Este establecimiento cuenta con el reconocimiento de los conductores que realizan parada en sus instalaciones, pero sobretodo cuenta con el respaldo mayoritario de un sector con buen paladar, el de los camioneros. Prueba de ello es que el Área 103 tiene un parking enorme para que los profesionales del camión puedan aparcar el tiempo que necesiten y poder descansar con tranquilidad ya que cuenta con servicio de vigilancia que recorre el Área para evitar cualquier incidente.
Es el restaurante de carretera más grande de España. Antigua venta, se trata de toda un área de descanso, una pequeña ciudad, en mitad de la A-2, la autovía que une Madrid con Cataluña. Tienen, además de restaurante, cafetería las 24 horas del día, gasolinera, hotel (48 habitaciones), grúa y venta de neumáticos, tienda gourmet y hasta casino.

Barra Área 103
Historia de amor
El gran inspirador de lo que hoy es el Área 103 fue Antonio Rebollo Bachiller, un camionero que realizaba con frecuencia la ruta de Zaragoza y tenía por costumbre parar en la Venta de Almadrones. Fue así como inició una relación con Nieves, hija de los propietarios, que terminó en matrimonio. «Antonio siempre mimó mucho al camionero, ayudándole en lo que pudo. Durante las grandes nevadas de antaño, iba con una furgonetilla a llevar bocadillos y algo de beber a los que se quedaban bloqueados en la carretera, porque él conocía perfectamente las penurias que se pasaban, y se pasan, en esta profesión», relata hoy Ramón, la cuarta generación de la 103.
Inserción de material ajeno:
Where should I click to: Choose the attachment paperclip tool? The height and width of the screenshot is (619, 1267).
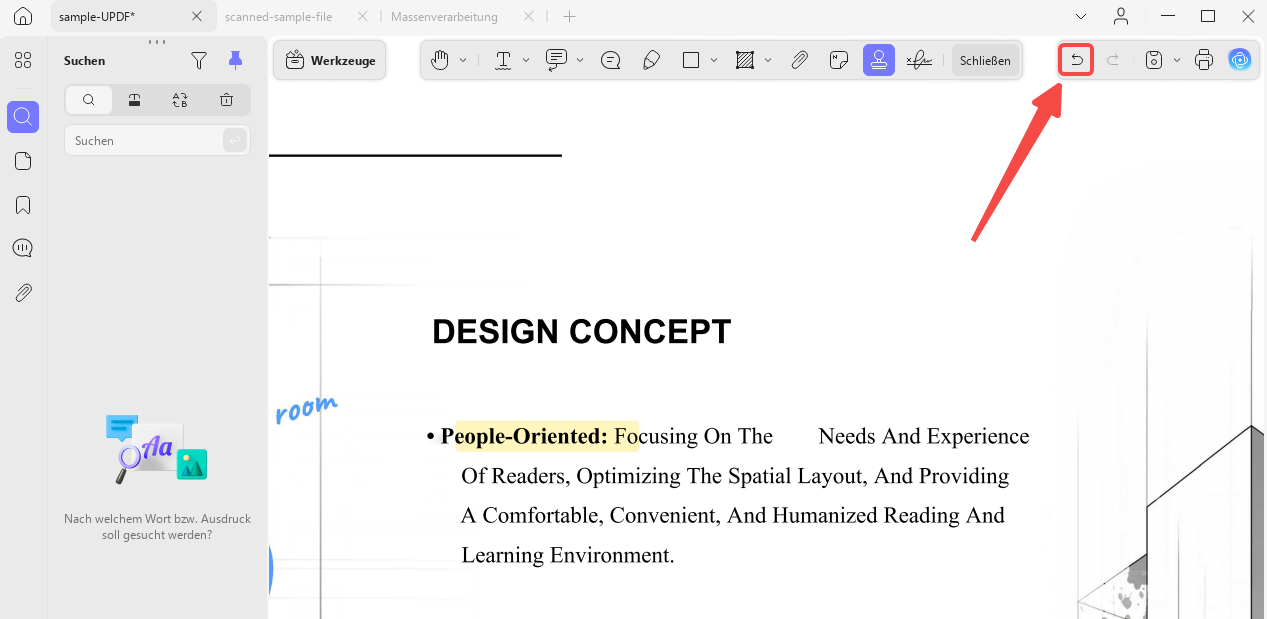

«La historia empieza allá por el año 1889, fecha en la que se hizo cargo de la Venta de Almadrones la bisabuela Celestina. Continuaron con el negocio familiar la abuela Cayetana y el abuelo Mariano, a los que les sucedieron ‘la Nieves’ y ‘el Antonio'», que es como se conoce cariñosamente a mis padres dentro del mundillo del camión»
Parada obligatoria
En la actualidad es una parada obligatoria dirección Barcelona o dirección Madrid, ya sea para tomar un desayuno, aperitivo, comer o cenar. Cada día reciben más de 2.000 visitantes, gastan, sirven más de 1.400 desayunos y gastan más de 200 kilos de carbón.
“Nuestros restaurantes aseguran una experiencia gastronómica única. Tanto desde la oferta más económica hasta la más selecta, nos basamos en unas materias primas de primera calidad que nos permiten proporcionar estupendos platos de mercado, así como recetas tradicionales delicadamente elaboradas”.
Y está en la Guía Repsol, que lo incluye en su lista de Soletes de Verano. «Un lugar estratégico y cocina de calidad es difícil de encontrar, pero a veces pasa. El ‘Área 103’ es un ejemplo y su cabito al horno de leña da buena fe de ello». Sí, lo suyo es la cocina tradicional y los asados.
Esa carnes van acompañadas de verduras que cultivan en su propia huerta, que, dicen en su web, es «el secreto» de sus platos. «Hemos depositado mucho tiempo y esfuerzo en nuestra pequeña huerta para poder ofrecerte productos de temporada, frescos y sabrosos», aseguran.
Además de todo ello, tienen dos buenas recomendaciones, los productos de la marca “Acojonante” que es una selección gourmet de lo mejor del mercado: miel, conservas, preparados, embutidos, quesos y dulces; y los Almadrones, un dulce muy especial con la receta de la abuela Nieves que el visitante se puede llevar a casa para degustarlo y recordar la buena elección que fue realizar la parada en el Área 103.